> [Required actions]:
A - Translate this sentence from the mutual fund question into Spanish: "I want to create wealth of Rs 1 crore in 17 years as a part of my retirement benefit."
B - In one to three sentences, give the two problems that the reply in the mutual fund question points out with the investor's plan.
C - In the mutual fund question, which fund is listed with the plan type Direct Growth?

> [Text to read]:
>> start
I am a government employee but do not have much bank balance.

I want to create wealth of Rs 1 crore in 17 years as a part of my retirement benefit.

At present, I am investing Rs 5,600 a month in these SIPs.

Please tell me whether the funds I have chosen are the right ones to provide wealth in the long term. 

Mutual Funds Plan type Amount
1. Axis ESG Equity Fund Growth Rs 1,000
2. Axis Bluechip Fund Growth Rs 500
3. Axis Midcap Fund Growth Rs 500
4. Kotak Small Cap Fund Growth Rs 1,000
5. UTI Flexi Cap Fund Growth Rs 500
6. PGIM India Flexi Cap Fund Direct Growth Rs 600
7. Principal Focused Multicap Fund Growth Rs 500
8. Invesco India Infrastructure Fund Growth Rs 500
9. DSP Quant Fund Growth Rs 500
10. IDFC Sterling Value Fund Growth Rs 500
11. Mirae Asset Emerging Blue Chip Fund Growth Rs 1,000

Ans: There are too many funds. Also, Rs 5,600 in 17 years may create 50 per cent of your target corpus.
>> end
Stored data
>> start
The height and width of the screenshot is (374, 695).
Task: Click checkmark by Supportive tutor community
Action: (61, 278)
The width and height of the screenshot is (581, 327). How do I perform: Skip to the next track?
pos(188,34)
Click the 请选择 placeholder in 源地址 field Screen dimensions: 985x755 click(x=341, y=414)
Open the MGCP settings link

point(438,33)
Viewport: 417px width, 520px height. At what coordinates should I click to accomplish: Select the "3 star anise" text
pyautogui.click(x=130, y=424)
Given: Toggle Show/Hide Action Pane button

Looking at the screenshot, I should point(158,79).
>> end
>> start
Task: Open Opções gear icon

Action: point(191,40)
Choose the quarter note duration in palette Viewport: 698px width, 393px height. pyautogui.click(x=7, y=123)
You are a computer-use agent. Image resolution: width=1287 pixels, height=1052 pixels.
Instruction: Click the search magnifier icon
>> end
> [Task-by-task results]:
A - Quiero generar un patrimonio de Rs 1 crore en 17 años como parte de mi beneficio de jubilación.

B - The reply says there are too many funds. It also says that investing Rs 5,600 over 17 years may create only 50 per cent of the target corpus.

C - PGIM India Flexi Cap Fund.